一旦我的验证码得到解决,我想恢复我的请求队列。但我不知道如何暂停请求队列。 当我获得302状态(这是验证码的页面)时,我已经添加了睡眠时间,但这不起作用。

下面的

是我的settings.py

    BOT_NAME = 'testBot'
    SPIDER_MODULES = ['testCrawler.spiders']
    NEWSPIDER_MODULE = 'testCrawler.spiders'

    CONCURRENT_REQUESTS_PER_DOMAIN = 10
    CONCURRENT_SPIDERS = 5

    DOWNLOAD_DELAY = 5
    COOKIES_ENABLED = 'false'

    # SET USER AGENTS LIST
    USER_AGENTS = ['Mozilla/4.0  (compatible; MSIE 6.0; Windows NT 5.1; SV1; BTRS106490)',
                'Mozilla/4.0  (compatible; MSIE 7.0; Windows NT 6.2; .NET4.0E; .NET4.0C)',
                'Mozilla/5.0 (compatible; MSIE 10.0; Windows NT 6.2; Trident/6.0)',
                'Mozilla/5.0 (X11; Linux i686; rv:8.0) Gecko/20100101 Firefox/8.0']

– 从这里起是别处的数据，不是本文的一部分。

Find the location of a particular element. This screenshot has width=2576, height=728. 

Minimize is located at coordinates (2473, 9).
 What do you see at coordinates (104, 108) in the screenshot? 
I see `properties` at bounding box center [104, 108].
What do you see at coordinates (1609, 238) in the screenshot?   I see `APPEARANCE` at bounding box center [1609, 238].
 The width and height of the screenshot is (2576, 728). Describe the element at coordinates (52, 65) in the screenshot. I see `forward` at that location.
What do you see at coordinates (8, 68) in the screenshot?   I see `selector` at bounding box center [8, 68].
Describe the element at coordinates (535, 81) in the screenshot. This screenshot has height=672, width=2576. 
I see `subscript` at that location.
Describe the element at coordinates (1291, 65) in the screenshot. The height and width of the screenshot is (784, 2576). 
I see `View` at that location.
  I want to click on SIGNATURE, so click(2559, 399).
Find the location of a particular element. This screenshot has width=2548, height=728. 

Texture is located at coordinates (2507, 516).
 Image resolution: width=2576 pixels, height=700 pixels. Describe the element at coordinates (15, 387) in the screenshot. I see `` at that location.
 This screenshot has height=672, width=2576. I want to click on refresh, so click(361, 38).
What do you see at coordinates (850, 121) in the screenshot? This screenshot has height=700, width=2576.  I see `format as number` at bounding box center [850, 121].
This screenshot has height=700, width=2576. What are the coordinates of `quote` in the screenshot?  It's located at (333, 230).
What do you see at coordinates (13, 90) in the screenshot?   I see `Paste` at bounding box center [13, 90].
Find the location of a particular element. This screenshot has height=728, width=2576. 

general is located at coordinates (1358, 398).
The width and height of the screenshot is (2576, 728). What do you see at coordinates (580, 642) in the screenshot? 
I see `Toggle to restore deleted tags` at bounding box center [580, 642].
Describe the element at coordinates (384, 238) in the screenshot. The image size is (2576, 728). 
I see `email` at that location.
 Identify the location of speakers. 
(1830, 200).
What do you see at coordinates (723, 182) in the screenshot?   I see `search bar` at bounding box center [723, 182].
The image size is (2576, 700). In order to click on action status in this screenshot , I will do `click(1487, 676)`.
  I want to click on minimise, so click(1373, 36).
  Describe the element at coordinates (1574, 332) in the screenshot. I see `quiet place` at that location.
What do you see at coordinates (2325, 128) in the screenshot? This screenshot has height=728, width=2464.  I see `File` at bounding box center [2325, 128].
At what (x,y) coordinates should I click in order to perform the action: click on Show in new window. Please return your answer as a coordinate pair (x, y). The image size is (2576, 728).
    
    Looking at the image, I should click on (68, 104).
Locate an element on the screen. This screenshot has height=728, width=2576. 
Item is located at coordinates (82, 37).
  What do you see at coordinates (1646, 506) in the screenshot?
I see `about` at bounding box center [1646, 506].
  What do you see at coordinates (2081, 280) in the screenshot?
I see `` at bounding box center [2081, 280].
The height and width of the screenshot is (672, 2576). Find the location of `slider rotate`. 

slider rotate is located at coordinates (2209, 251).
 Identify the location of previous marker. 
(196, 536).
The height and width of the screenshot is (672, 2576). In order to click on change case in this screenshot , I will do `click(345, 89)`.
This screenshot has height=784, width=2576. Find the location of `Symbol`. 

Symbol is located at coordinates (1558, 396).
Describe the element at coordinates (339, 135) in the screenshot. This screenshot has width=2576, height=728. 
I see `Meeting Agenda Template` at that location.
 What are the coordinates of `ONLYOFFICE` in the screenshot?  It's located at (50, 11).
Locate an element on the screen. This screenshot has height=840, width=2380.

    PROXIES = ['http://192.168.100.225:8123']

    DOWNLOADDELAYLIST = ['3', '4', '6', '5']

    RETRY_TIMES = 20
    RETRY_HTTP_CODES = [500, 502, 503, 504, 400, 408, 302]

这是我的抓取工具

    import time
    import re
    from scrapy.http import Request
    from scrapy.selector import HtmlXPathSelector
    from scrapy.contrib.linkextractors.sgml import SgmlLinkExtractor
    from scrapy.contrib.spiders import CrawlSpider, Rule
    from testCrawler.items import linkItem
    from testCrawler.imageItems import linkImageItem

    class CategorySpider(CrawlSpider):
        name = 'categoryLink'
        allowed_domains = ['somedomail.com']
        start_urls = ['http://somesite.com/topsearches']

        def parse(self, response):
            self.state['items_count'] = self.state.get('items_count', 0) + 1
            self.logCaptchaPages(response.status, response.url)

            hxs = HtmlXPathSelector(response)
            catLinks = hxs.select('//div[@class="topsearcheschars"]/a/@href').extract()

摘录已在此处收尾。